◆ WHAT TO DO: Would you output the entries below only from the line containing "Switch to the Resources tab" through the line containing "Given: Toggle the DirectCompute 5.0 checkbox", exactly as they stand and with both ends included?

[[ EXERCISE DATA open ]]

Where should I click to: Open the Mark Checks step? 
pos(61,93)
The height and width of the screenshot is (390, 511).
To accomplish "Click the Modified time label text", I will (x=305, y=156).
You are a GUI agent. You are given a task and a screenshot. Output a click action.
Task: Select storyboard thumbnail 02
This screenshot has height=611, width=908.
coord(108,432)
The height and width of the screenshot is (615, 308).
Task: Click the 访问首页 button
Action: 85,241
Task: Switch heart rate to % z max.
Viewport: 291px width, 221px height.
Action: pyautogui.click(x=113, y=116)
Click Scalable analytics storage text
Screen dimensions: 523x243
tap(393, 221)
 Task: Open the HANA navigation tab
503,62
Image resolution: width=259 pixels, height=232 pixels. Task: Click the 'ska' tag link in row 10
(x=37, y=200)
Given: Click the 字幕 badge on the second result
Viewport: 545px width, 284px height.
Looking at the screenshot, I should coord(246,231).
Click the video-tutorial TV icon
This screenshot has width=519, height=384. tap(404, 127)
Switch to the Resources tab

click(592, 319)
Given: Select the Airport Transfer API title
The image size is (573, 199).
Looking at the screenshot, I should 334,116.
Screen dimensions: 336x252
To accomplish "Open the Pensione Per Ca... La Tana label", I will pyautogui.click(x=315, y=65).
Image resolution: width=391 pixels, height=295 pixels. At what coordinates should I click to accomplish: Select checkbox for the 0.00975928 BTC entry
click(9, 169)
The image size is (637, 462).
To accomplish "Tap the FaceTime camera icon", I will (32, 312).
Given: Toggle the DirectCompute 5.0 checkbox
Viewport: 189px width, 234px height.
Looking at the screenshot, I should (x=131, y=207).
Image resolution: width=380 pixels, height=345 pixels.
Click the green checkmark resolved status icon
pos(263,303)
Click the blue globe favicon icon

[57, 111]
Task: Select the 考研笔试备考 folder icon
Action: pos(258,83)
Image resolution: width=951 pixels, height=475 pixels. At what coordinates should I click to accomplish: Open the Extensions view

[[ EXERCISE DATA closed ]]

◆ SOLVED PROBLEM:
Switch to the Resources tab

click(592, 319)
Given: Select the Airport Transfer API title
The image size is (573, 199).
Looking at the screenshot, I should 334,116.
Screen dimensions: 336x252
To accomplish "Open the Pensione Per Ca... La Tana label", I will pyautogui.click(x=315, y=65).
Image resolution: width=391 pixels, height=295 pixels. At what coordinates should I click to accomplish: Select checkbox for the 0.00975928 BTC entry
click(9, 169)
The image size is (637, 462).
To accomplish "Tap the FaceTime camera icon", I will (32, 312).
Given: Toggle the DirectCompute 5.0 checkbox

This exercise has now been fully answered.